Since it emerged in Japan in the 1870s, Japanese encephalitis has spread across Asia and has become the most important cause of epidemic encephalitis worldwide. Four genotypes of Japanese encephalitis virus (JEV) are presently recognized (representatives of genotypes I to III have been fully sequenced), but its origin is not known. We have determined the complete nucleotide and amino acid sequence of a genotype IV Indonesian isolate (JKT6468) which represents the oldest lineage, compared it with other fully sequenced genomes, and examined the geographical distribution of all known isolates. JKT6468 was the least similar, with nucleotide divergence ranging from 17.4 to 19.6% and amino acid divergence ranging from 4.7 to 6.5%. It included an unusual series of amino acids at the carboxy terminus of the core protein unlike that seen in other JEV strains. Three signature amino acids in the envelope protein (including E327 Leu-->Thr/Ser on the exposed lateral surface of the putative receptor binding domain) distinguished genotype IV strains from more recent genotypes. Analysis of all 290 JEV isolates for which sequence data are available showed that the Indonesia-Malaysia region has all genotypes of JEV circulating, whereas only more recent genotypes circulate in other areas (P < 0.0001). These results suggest that JEV originated from its ancestral virus in the Indonesia-Malaysia region and evolved there into the different genotypes which then spread across Asia. Our data, together with recent evidence on the origins of other emerging viruses, including dengue virus and Nipah virus, imply that tropical southeast Asia may be an important zone for emerging pathogens.

Figures

FIG. 1.

Phylogenetic trees of JEV. (A) Neighbor-joining phylogeny of complete JEV genomes, with a representative strain from other viruses in the JEV serogroup (KUN, Kunjin; MVE, Murray Valley encephalitis; SLE, St. Louis encephalitis; WN, West Nile), outgrouped by using Dengue-2 strain New Guinea C. (B) Neighbor-joining phylogeny of envelope genes, outgrouped by using MVE strain 1-51. Indonesian isolates are boxed. The tree was initially constructed by using more than 200 isolates from all geographical areas, but for clarity only a representative isolate of each genotype from each geographical area is shown. Isolates sequenced in this paper are shown with arrows. Genotypes are given on the right of each tree (5, 38). Bootstrap support values, given as a percentage of 1,000 replicates, are shown.

FIG. 2.

The geographical distribution and spread of JEV genotypes. Countries are grouped into geographical regions: A, Indonesia (excluding New Guinea) and Malaysia; B, Australia and New Guinea; C, Taiwan and the Philippines; D, Thailand, Cambodia, and Vietnam; E, Japan, Korea, and China; F, India, Sri Lanka, and Nepal. Region A contains all genotypes of JEV, including the oldest. The newer genotypes (I, II, and III) have subsequently spread to other geographical areas.

FIG. 3.

The variable region of JEV genotype IV capsid (C) protein.
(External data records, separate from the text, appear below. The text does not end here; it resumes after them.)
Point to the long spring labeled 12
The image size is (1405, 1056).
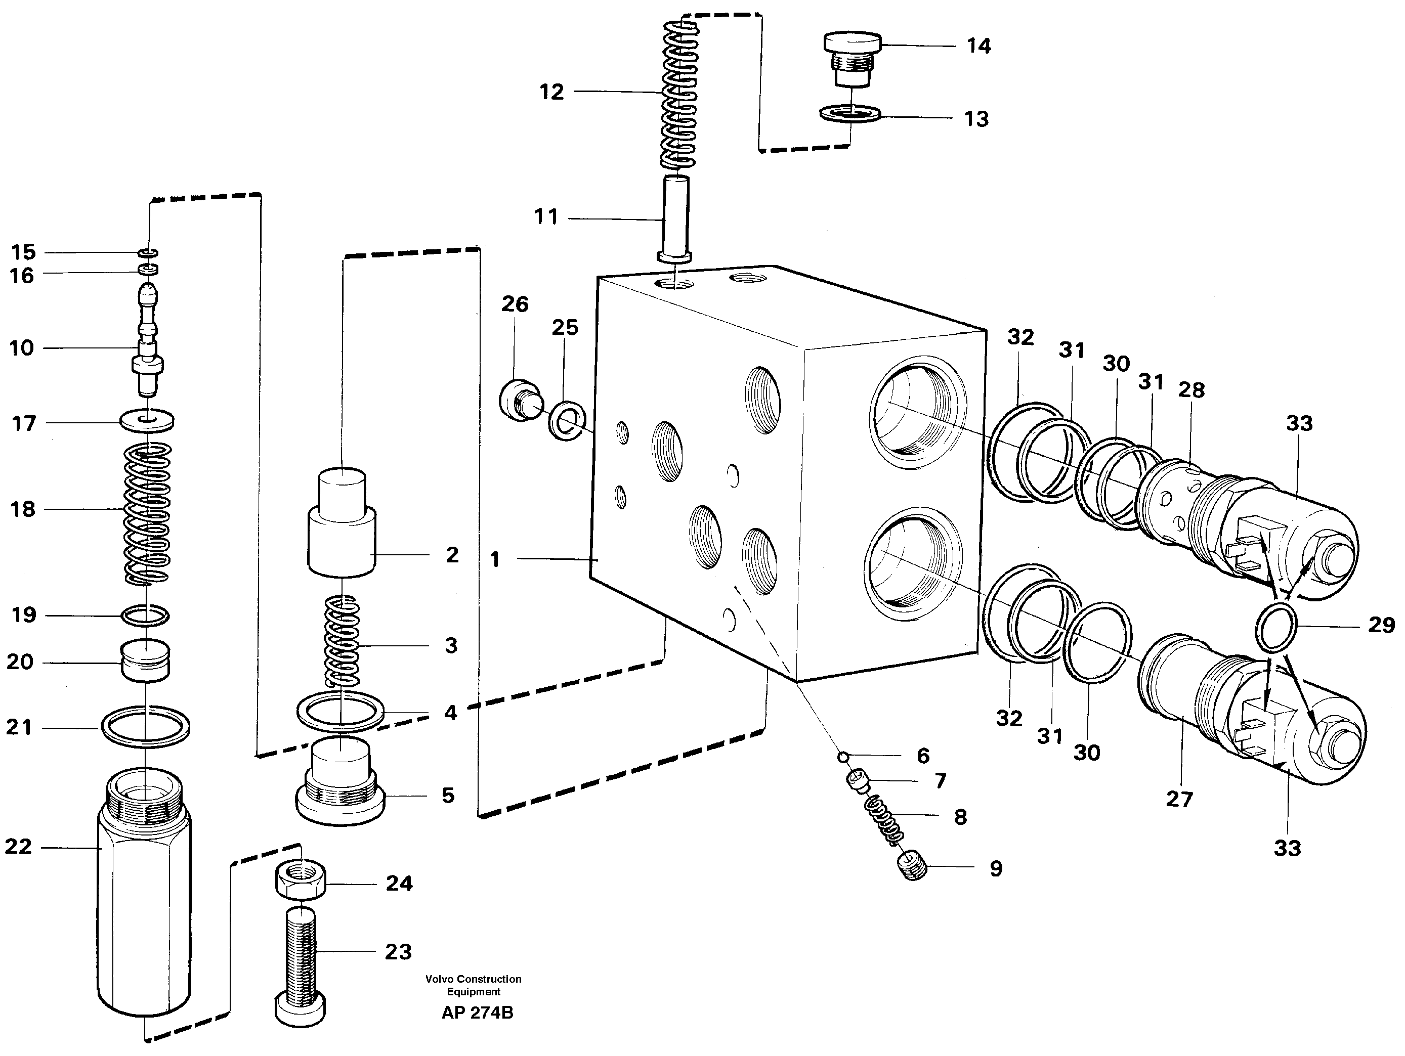click(679, 95)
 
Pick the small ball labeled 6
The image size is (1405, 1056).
click(842, 756)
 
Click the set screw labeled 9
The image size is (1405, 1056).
click(913, 867)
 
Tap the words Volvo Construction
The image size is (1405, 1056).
click(473, 979)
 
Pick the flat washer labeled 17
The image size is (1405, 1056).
click(147, 420)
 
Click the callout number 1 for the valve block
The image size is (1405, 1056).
click(495, 559)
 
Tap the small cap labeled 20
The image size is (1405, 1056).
click(145, 661)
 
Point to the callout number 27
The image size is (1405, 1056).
click(1179, 799)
Genotype IV strain JKT6468 was aligned with JEV strains K94P05 (genotype I), FU (II), JaOArS982 (III), Muar (V), and MVE 1-51. The variable region of 20 amino acids just proximal to the carboxy terminus of genotype IV viruses is shown here. Amino acids are compared with those of JaOArS982; dots indicate conserved residues, dashes indicate gaps. A second genotype IV strain (Indonesian strain JKT7003) was also sequenced for this region and had identical sequence to JKT6468. Although this region of the C protein is markedly different for genotype IV, it still includes a hydrophobic transmembrane domain (underlined). Shaded regions indicate the predicted signalase/protease cleavage motifs. Boxes indicate the predicted N-linked glycosylation sites.

FIG. 4.

JEV envelope (E) protein. (A) Predicted three-dimensional model of the E protein of JEV genotype IV strain JKT6468, derived from the crystal structure of TBEV (27), showing E38 in domain I (the hinge domain), and E327 on the exposed surface of domain III. (E399 is in the stem region from domain III into the membrane anchor; not shown). (B) The critical change at residue 327 (in the putative receptor binding region of domain III) from the aliphatic amino acid leucine in genotype IV strains to the hydroxyl-containing serine found in newer genotypes.